Banner Mountain Artisans show this weekend |

Banner Mountain Artisans show this weekend

Photo for The Union by John Hart
John Hart | The Union

What: Banner Mountain Artisans show and sale

When: Today and Sunday, 10 a.m.-4 p.m.

Where: Elks Lodge at 518 Hwy. 49, Nevada City

Cost: Free

Contact: For questions contact Joan Under (530) 265-0348

The creative works of the Banner Mountain Artisans will be featured this weekend at the BMA art show.

Visitors can expect to see 30 booths, featuring painting, photography, woodburning,
jewelry, fiber art, furniture, gourds, floral design, knifemaker, mosaics, ceramics, hand-painted glass, wood carving, tile art,
home decor, soaps and pottery.

“There are loads of different types of art,” said Banner Mountain Artisans founder Joan Unter.

Unter got the idea to start selling her appliqués and designs nine years ago and decided to recruit others as well.
“I decided in order to be successful, I probably needed to have other people in my home who were also selling art,” Unter said. “So I put together 16 artisans we met on Banner Mountain with five houses within a few blocks of each other.”

After outgrowing the neighborhood, Unter discovered the Elks Lodge in Nevada City to harbor the art show.

“Every year, I’d be worried about whether we’d have a snowstorm or even a rainstorm that would be inconvenient for customers, and I don’t have as much of a worry now under one roof,” Unter said.
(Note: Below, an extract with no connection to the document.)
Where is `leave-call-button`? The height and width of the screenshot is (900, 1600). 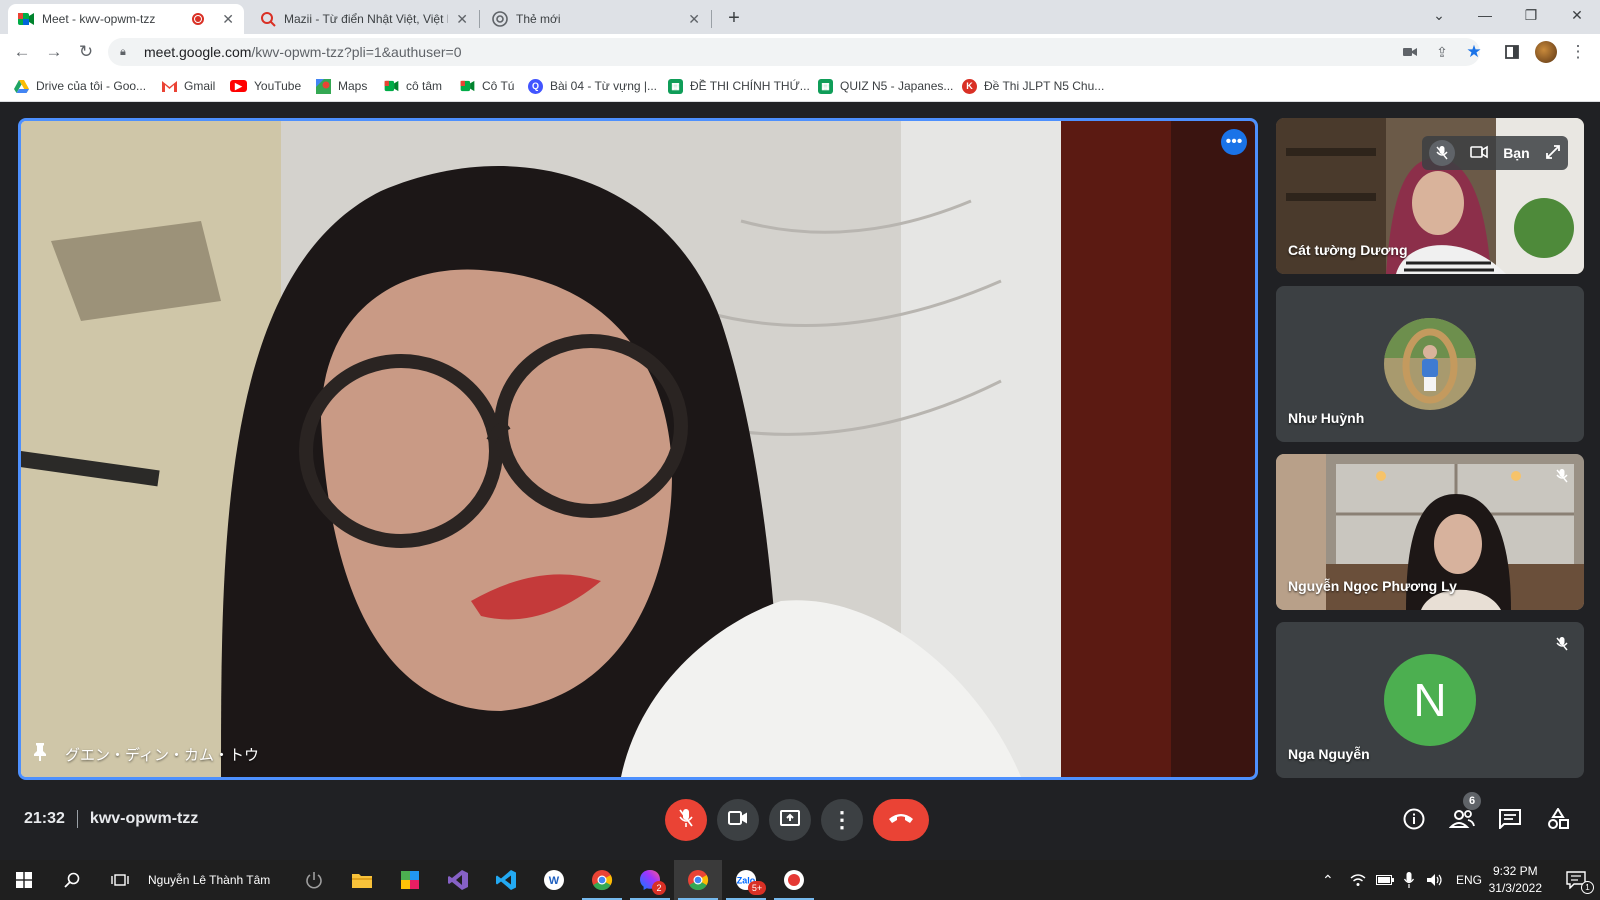
leave-call-button is located at coordinates (901, 820).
Unlike craft shows that are open to whoever buys a space, the artisans at the BMA show are selected through a jury.

“We get to choose how many jewelers, how many photographers, etc., so it’s not an overload on any aspect of the art, and it’s a wide variety,” Unter said. “We always encourage others to apply.”

Visit to view applications.

Artisan Tricia Burbank will be offering decorated gourds, which are hollowed out vessels traditionally made from squash, and mixed-media jewelry.

“You woodburn pyro-engraving, and you can paint and carve layers of design into them,” Burbank said.

“They’re like boxes, so you can use them on your holiday table. You can serve rolls or cookies out of them.”

Burbank also creates ceramic sculptures and makes shard jewelry from the broken pieces of ceramic boards.

“I take a fairly large board and hold it up over my head and drop it on my cement driveway,” Burbank said.

“I don’t purposely create the shape. I take larger pieces and step on it with my heel barefooted (they’re not sharp)
and I sand the back and edges down.”

Burbank said her jewelry is sold for between $35 and $65.

“They are reasonably priced and make nice gifts,” she said.

Kathy Hickinbotham, a member of the group’s advertising board, learned how to design in art school and will be featuring furniture and silver sets using the Norwegian decorative painting design style of rosemaling.

“I was an art major in college, and I learned all about design and color, and right when I got out of college, I saw some of the rosemaling. The design and bright colors just made me feel good inside,” Hickinbotham said.

Hickinbotham said the joy of art not only comes from her own designing but from teaching others as well, which she has done for 35 years.

“I’m not only painting for my pleasure but also feel good about teaching others,” she said.

“Seeing that feeling of accomplishment and taking pride in what they’ve done feels really good.”

Hickinbotham will be offering her painted folk art-inspired furniture, cut-outs, plates, bowls and boxes with lids at the show.

The venue is equipped with a coffee and dessert cafe, and admission is free. In previous years, the attendance has been around 2,000 visitors.

“We have really grown,” Unter said. “People look forward to the show, and we have a pretty good name with high-quality and reasonably good prices. And everything is all local.”